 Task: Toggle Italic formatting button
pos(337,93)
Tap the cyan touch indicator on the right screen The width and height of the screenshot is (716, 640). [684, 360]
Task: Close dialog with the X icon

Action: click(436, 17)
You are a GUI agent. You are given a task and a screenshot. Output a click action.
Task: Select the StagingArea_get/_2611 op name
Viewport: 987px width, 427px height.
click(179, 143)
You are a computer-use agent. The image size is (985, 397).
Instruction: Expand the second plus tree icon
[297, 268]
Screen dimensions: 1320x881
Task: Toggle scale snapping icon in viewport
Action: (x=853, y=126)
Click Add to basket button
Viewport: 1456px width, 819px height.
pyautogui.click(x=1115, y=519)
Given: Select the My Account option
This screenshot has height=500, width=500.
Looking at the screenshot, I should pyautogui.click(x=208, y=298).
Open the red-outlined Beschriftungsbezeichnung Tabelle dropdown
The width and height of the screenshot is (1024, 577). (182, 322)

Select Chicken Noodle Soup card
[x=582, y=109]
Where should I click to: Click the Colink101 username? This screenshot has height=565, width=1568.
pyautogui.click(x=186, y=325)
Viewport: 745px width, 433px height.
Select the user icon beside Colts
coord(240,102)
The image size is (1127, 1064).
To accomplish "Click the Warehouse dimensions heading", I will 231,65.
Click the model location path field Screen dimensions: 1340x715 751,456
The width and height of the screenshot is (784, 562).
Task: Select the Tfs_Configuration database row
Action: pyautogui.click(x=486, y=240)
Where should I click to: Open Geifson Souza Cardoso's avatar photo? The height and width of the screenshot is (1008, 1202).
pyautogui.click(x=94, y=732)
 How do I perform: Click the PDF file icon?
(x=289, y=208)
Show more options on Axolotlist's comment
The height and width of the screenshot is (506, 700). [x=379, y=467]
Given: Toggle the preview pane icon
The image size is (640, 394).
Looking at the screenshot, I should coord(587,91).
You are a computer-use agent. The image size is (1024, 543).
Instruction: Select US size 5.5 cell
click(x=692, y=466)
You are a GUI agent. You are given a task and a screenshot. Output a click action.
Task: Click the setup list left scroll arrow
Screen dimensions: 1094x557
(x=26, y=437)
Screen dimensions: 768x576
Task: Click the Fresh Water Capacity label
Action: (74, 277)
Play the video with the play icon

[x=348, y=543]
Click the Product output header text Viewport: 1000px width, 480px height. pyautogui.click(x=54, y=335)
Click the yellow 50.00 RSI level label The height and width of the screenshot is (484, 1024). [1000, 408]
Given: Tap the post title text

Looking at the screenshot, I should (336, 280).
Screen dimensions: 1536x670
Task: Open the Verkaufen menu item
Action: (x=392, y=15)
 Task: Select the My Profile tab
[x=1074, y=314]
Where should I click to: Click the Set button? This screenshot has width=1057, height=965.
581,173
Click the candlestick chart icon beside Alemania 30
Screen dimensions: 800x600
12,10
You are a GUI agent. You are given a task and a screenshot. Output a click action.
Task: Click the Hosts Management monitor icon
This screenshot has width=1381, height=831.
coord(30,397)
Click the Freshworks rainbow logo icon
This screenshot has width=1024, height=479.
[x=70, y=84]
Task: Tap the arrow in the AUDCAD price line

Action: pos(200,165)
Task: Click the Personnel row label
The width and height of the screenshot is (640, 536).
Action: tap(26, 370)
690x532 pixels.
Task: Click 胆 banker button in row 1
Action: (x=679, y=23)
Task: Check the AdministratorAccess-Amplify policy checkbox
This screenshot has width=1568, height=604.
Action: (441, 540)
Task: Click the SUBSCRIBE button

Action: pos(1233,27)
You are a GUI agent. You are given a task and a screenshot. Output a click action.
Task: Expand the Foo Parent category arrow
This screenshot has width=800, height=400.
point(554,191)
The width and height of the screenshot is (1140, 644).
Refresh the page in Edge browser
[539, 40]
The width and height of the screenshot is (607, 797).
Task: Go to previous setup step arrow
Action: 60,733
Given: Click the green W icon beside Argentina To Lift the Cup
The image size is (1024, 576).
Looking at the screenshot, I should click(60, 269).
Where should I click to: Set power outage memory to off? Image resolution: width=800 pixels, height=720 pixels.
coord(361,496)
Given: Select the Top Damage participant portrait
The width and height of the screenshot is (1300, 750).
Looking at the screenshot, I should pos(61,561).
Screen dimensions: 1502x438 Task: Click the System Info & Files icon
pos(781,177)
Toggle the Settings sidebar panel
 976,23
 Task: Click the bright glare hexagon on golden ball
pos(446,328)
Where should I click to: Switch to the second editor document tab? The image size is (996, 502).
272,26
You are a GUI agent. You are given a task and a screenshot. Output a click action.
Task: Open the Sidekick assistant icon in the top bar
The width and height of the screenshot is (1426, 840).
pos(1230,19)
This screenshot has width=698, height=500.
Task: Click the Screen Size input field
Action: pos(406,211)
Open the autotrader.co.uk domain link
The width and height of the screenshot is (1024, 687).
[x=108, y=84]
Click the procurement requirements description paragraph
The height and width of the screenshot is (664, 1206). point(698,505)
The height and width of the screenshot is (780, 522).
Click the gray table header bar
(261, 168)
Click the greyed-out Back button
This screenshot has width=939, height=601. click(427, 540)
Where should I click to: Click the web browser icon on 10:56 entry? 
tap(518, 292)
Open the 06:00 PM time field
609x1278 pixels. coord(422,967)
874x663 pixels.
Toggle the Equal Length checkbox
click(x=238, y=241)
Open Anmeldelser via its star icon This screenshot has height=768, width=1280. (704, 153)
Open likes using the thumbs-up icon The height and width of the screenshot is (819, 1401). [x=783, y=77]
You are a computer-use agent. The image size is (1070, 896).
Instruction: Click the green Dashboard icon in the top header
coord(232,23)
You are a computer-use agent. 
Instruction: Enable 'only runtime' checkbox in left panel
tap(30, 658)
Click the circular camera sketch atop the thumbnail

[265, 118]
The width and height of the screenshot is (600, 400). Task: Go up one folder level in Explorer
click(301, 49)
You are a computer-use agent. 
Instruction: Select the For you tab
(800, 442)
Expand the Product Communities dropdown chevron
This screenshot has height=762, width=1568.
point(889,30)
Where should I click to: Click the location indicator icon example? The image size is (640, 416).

▬▬▬

> PROBLEM DESCRIPTION: When a line of the material holds "Product", count it once, and then give the final number alone.

> TASK RESULT: 2